Vous dites que c’est la réalité sociologique, mais ces gens vont vous répondre qu’ils n’acceptent pas d’être traités de crétins…

Oui, il y a un mépris de classe. D’ailleurs, j’ai récemment entendu Daniel Cohn-Bendit suggérer que le suffrage devait être réservé à des gens qui ont certains diplômes ou une certaine intelligence ! C’est un discours aristocratique, ou oligarchique, méprisant pour le peuple qui serait trop abruti pour comprendre le monde et pour voter… Pourquoi pas le suffrage censitaire ?

Certains pourraient répondre qu’il faudrait réserver le droit de vote à ceux qui paient des impôts…

Cela existait il y a près de deux siècles et tous les bons esprits pensaient que seuls ceux qui avaient un peu de propriété pouvaient raisonner sur les affaires de la cité. Il y a eu des vrais partis populistes qui se sont réclamés comme tels, notamment des populistes russes en 1860 contre le tsar. On pourrait les appeler des gauchistes selon nos critères modernes. Il y a aussi eu des populistes américains, à la fin du XIXe siècle, qui étaient des petits propriétaires opposés aux industriels du Nord. On appelle populiste quelqu’un qui est démagogue et qui s’adresse au peuple. Mais cela concerne beaucoup de monde… On ne peut plus définir le populisme comme une idéologie, ou alors il faudrait trouver des points communs entre Jean-Luc Mélenchon et Jordan Bardella ! On ne peut pas non plus définir le populisme comme un style. On finit par définir le populisme comme le refus des élites. C’est un rapport qui s’établit entre le bloc populaire et le bloc élitaire. C’est en fait un rapport entre ceux qui se sentent mal représentés par le système et ceux qui se sentent dans le camp du bien, surtout lorsque cela coïncide avec leurs intérêts et le sens de l’histoire.
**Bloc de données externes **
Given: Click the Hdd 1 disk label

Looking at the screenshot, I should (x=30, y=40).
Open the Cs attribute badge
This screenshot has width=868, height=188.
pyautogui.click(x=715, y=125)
C’est une catégorie extrêmement floue, où l’on met dans le même camp Boris Johnson, Jean-Luc Mélenchon, Vladimir Poutine ou Marine Le Pen… Finalement, c’est un mot culpabilisant sans aucun contenu.

Si l’on déclare que les populistes s’adressent à des crétins sous-diplômés, il y a des personnes qui, sans engager la moindre réflexion, vont suivre le troupeau pour ne pas ressembler à ces gens que l’on montre du doigt…

Tous ces impératifs moraux autour du complotisme, du populisme ou du déclinisme sont des facteurs de conformité qui se situent à la limite de l’exclusion politique et de l’exclusion morale. Il s’agit surtout de prouver sa vertu en disqualifiant un certain nombre d’idées.